VA: Are you expecting to see many companies pursue offshore wind in the Gulf of Mexico when the leases are called? Could companies, if they’re based abroad, partner with a U.S. company to help overcome some of the issues related to the Jones Act?
KL: I think the answer to both of your questions is yes. Right now, there are reports that there are nine companies that are very interested in potentially taking leases in the Gulf of Mexico. Those leases are likely going to be issued. A sale will likely take place in 2023. So, yes, there’s definitely a lot of interest.
The last sale that BOEM did for offshore New York—the New York Bight area—the federal government earned close to five $5 billion in revenue. So, there’s definitely interest in developing offshore and there certainly is more available funding from the federal government through a variety of programs that exist, not the least of which is the Inflation Reduction Act, the Infrastructure Investment and Jobs Act and the Port Infrastructure Development Program.
VA: Are there enough incentives to make it worthwhile to pursue such developments?

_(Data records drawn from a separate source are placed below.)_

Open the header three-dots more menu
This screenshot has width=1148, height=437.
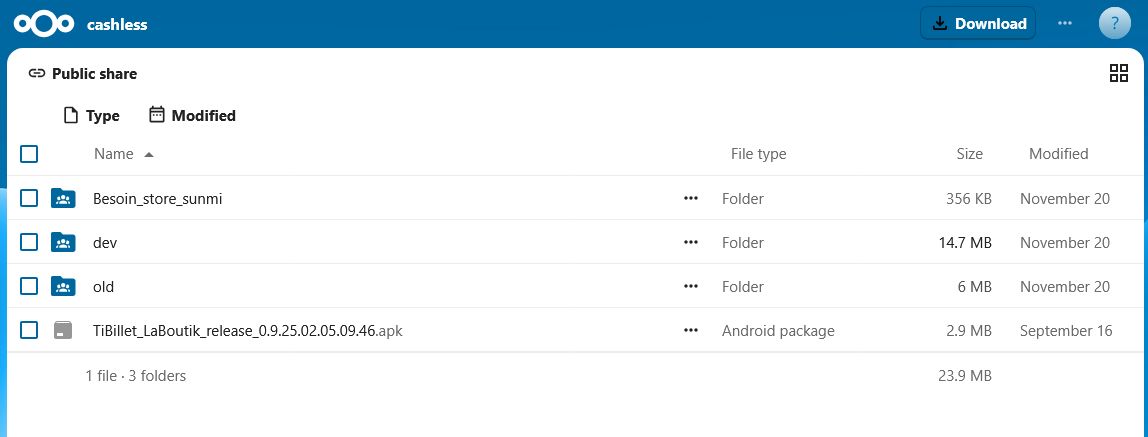(x=1064, y=24)
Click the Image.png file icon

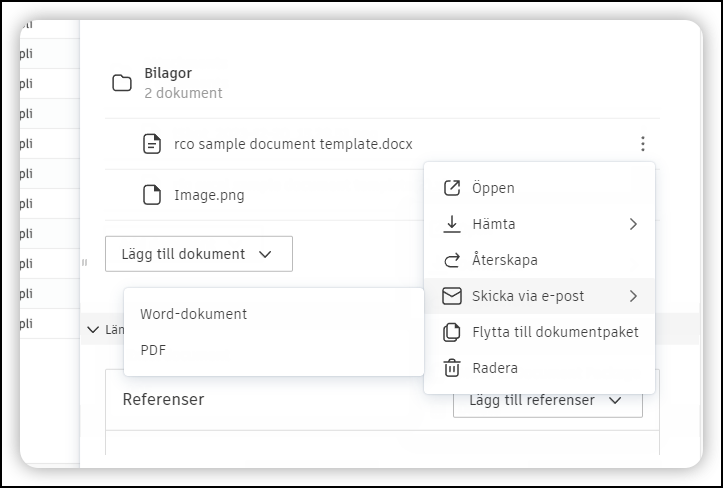(152, 195)
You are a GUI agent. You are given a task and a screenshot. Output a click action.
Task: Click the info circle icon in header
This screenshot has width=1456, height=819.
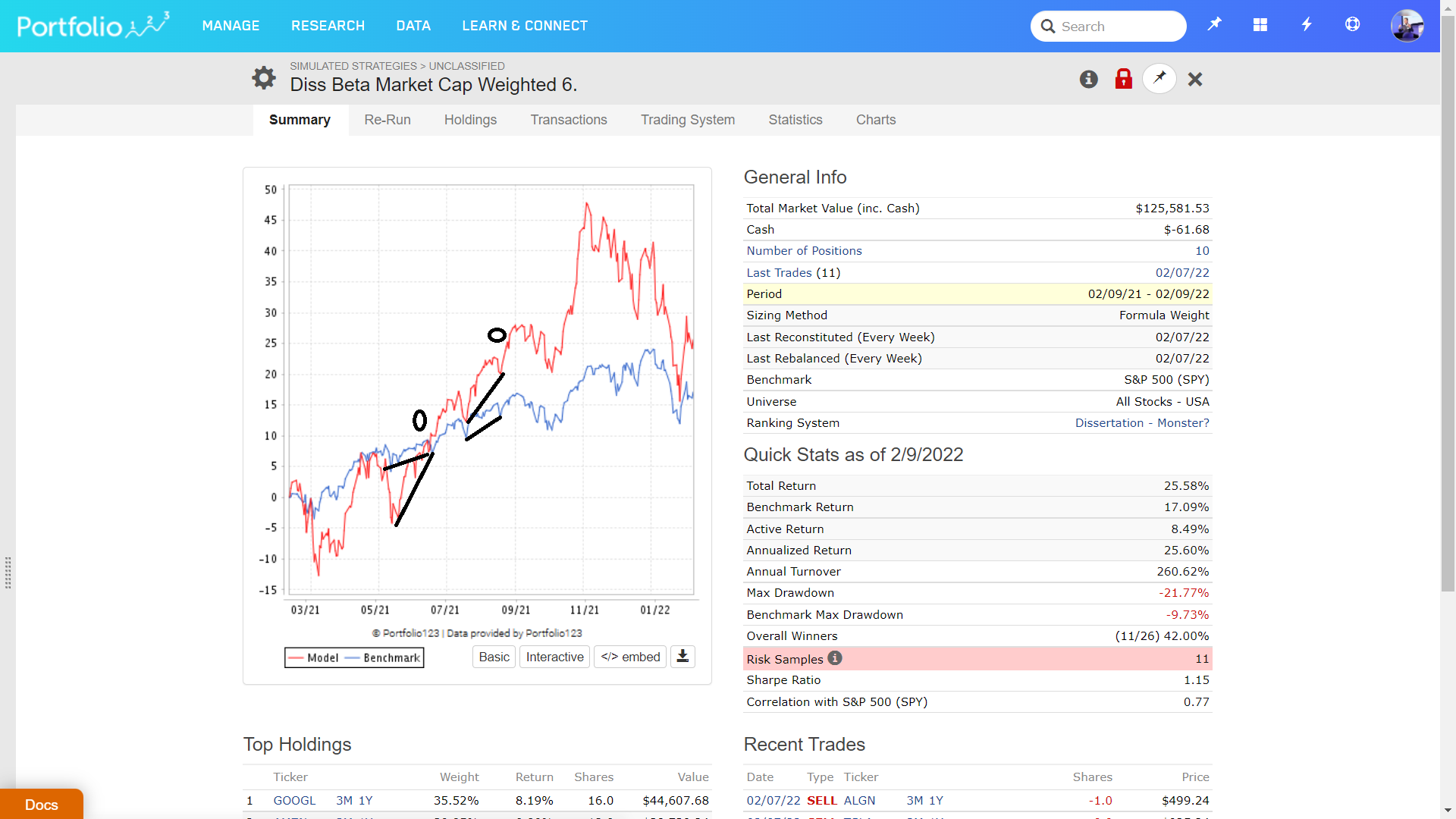(1088, 79)
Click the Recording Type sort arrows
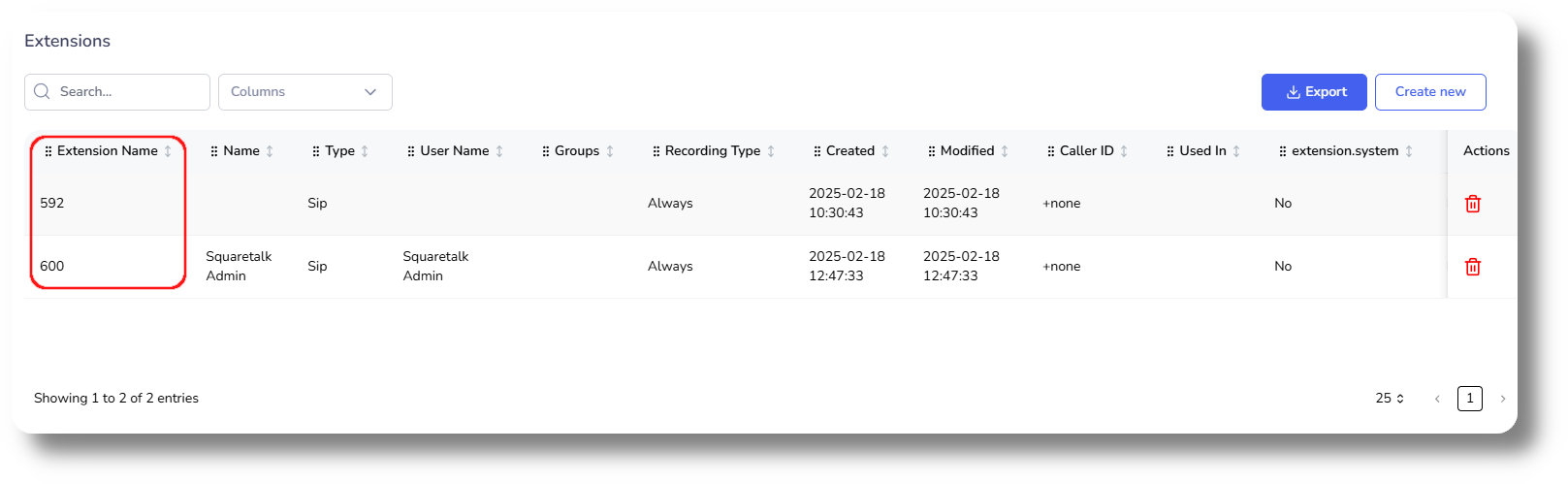This screenshot has width=1568, height=484. pyautogui.click(x=771, y=151)
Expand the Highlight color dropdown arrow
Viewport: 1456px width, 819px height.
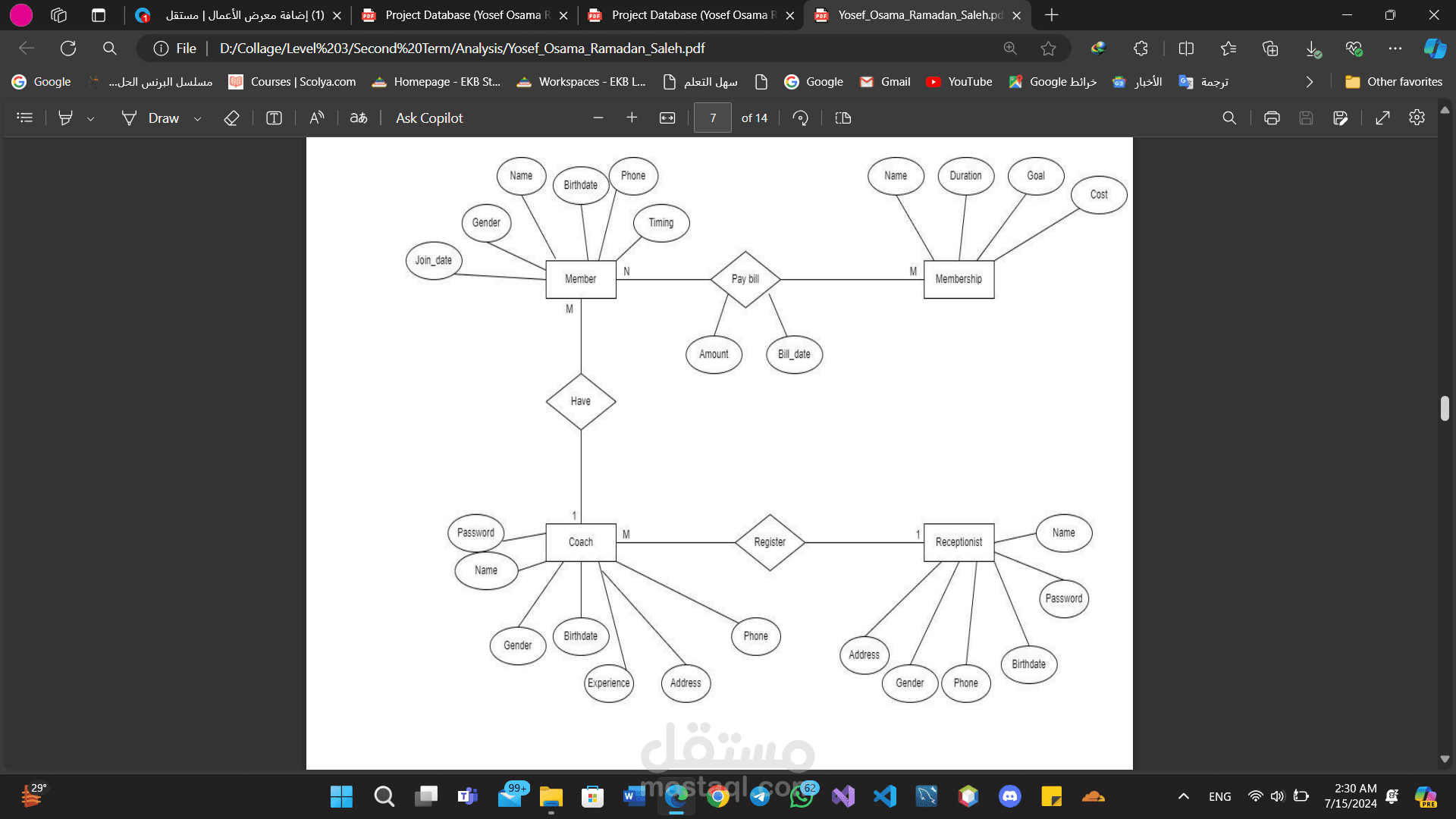click(x=91, y=118)
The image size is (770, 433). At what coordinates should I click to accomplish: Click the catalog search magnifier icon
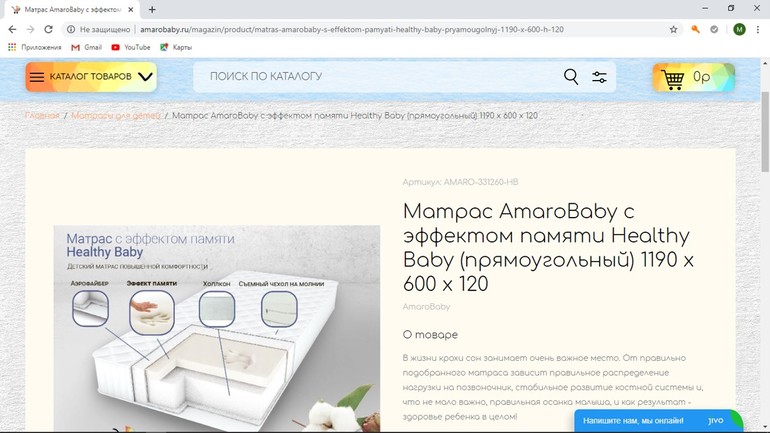click(571, 77)
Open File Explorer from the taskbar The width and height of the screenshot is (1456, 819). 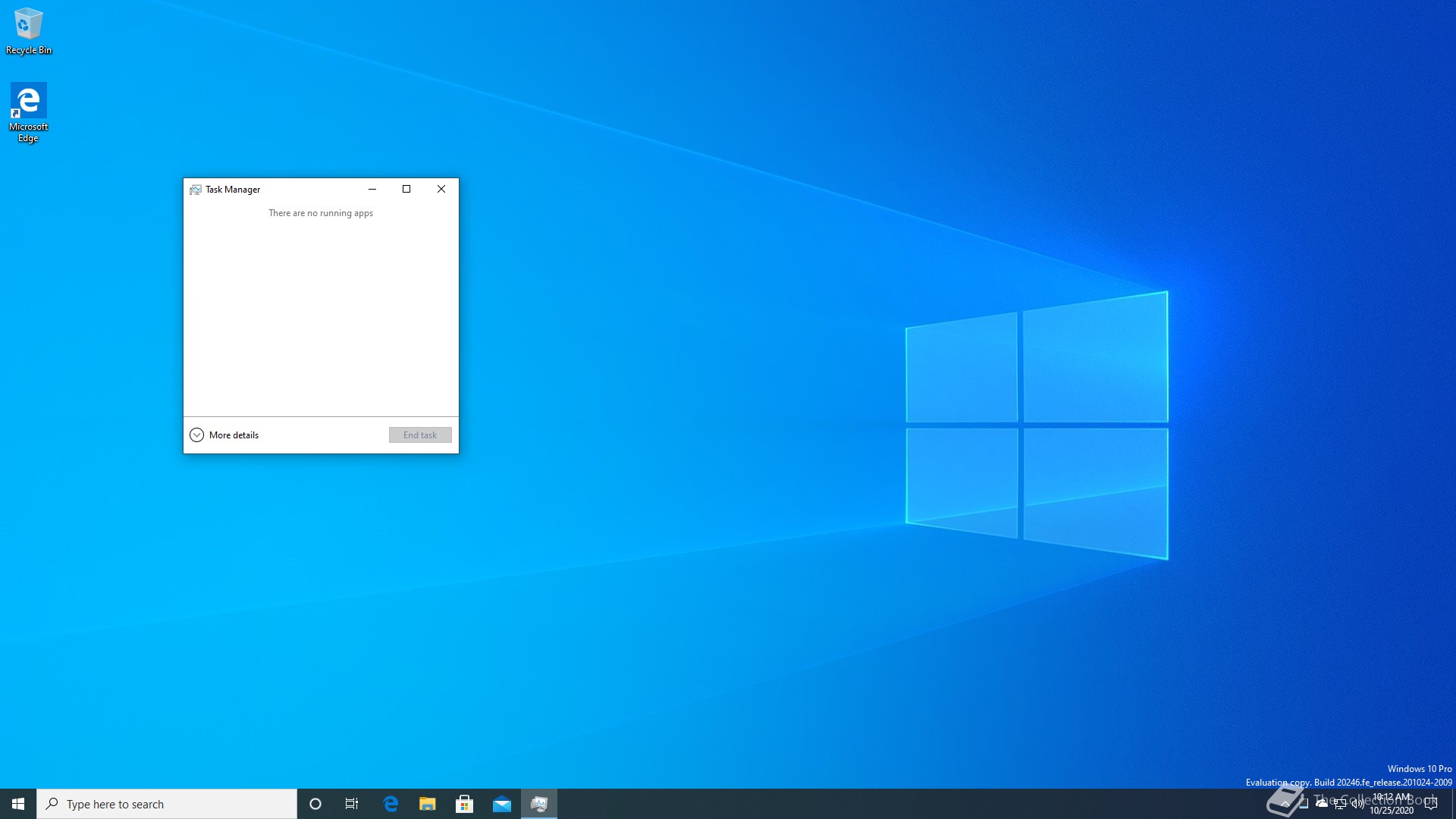[x=428, y=804]
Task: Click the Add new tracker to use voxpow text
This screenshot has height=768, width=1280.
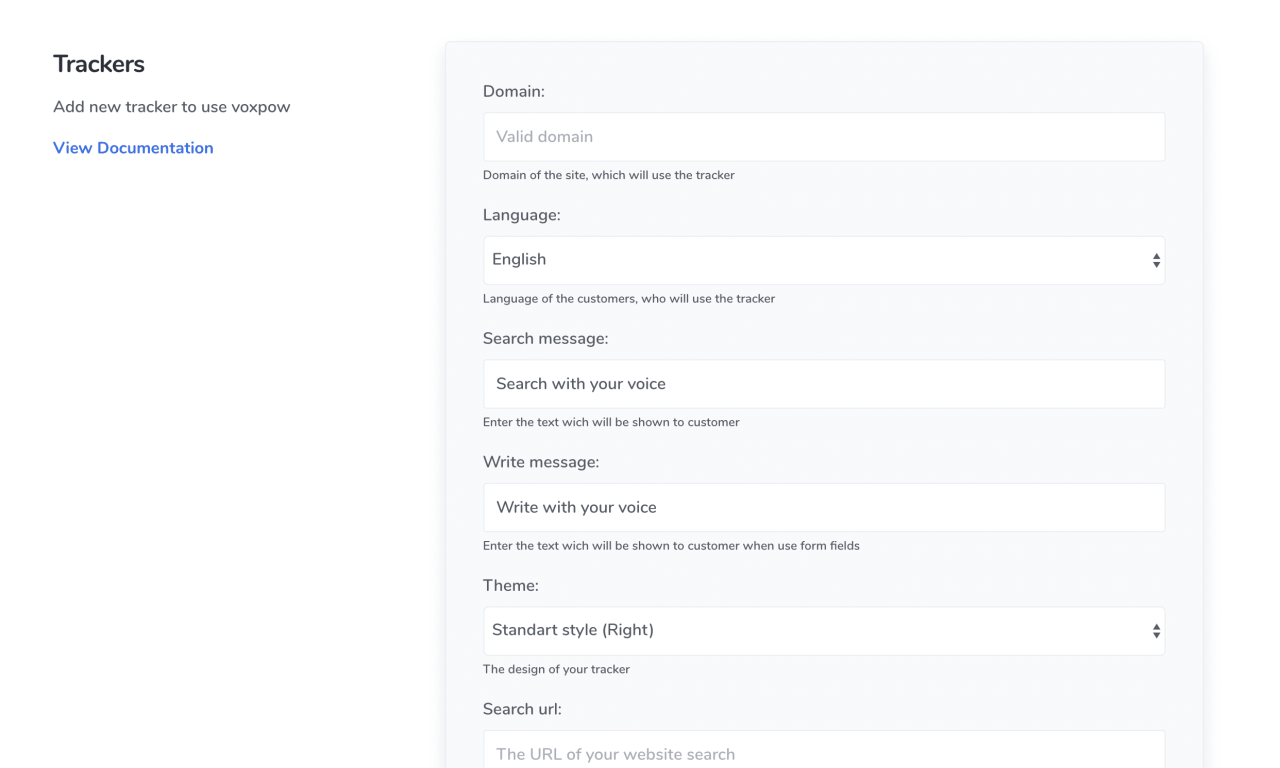Action: [x=171, y=107]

KL: I would say yes, definitely now, because and there’s also incentives for the states to encourage it.
Congress is looking at some revenue-sharing provisions; some bills have been introduced that would permit as much as 38% of the revenue that the federal government earns to be shared with the state. So, let’s say you had a $5 billion lease sale for the one off of the state of Texas, the state of Texas would stand to gain in excess of $1 billion on that project alone. So, there’s definitely incentive for the states to participate and in that process, the states are going to facilitate the construction of staging areas and production facilities on the coasts of Texas and Louisiana. … The Inflation Reduction Act is giving significant tax credits for investment in offshore wind. The Infrastructure Investment and Jobs Act is going to be depositing $450 million annually for the next five years. The Port Infrastructure Development Program, being managed by the Department of Transportation, is looking for projects that align with the president’s greenhouse gas reduction goals.
There’s definitely opportunity for people who are interested in investing in offshore wind.
VA: How should developers and other stakeholders plan for when these incentives are gone? What should they be thinking about?
KL: I guess that’s the big issue for them is the duration of those tax credits. We’re all at the mercy of which party is in control of Congress, and I think everybody is going to be closely watching what happens in November to see whether there are any changes in the wind in terms of direction.
If the Democrats retain control of Congress, I think you’ll continue to see additional efforts to enhance offshore wind development. If the Republicans gain control of Congress—either the House of Representatives or Senate or both—I don’t think you’ll see any additional progress. But I don’t think you’ll see any additional regression—at least for the next two years.
I don’t think the president would rescind anything that’s been promulgated thus far. Now through the general election in 2024, it’s clear sailing to invest.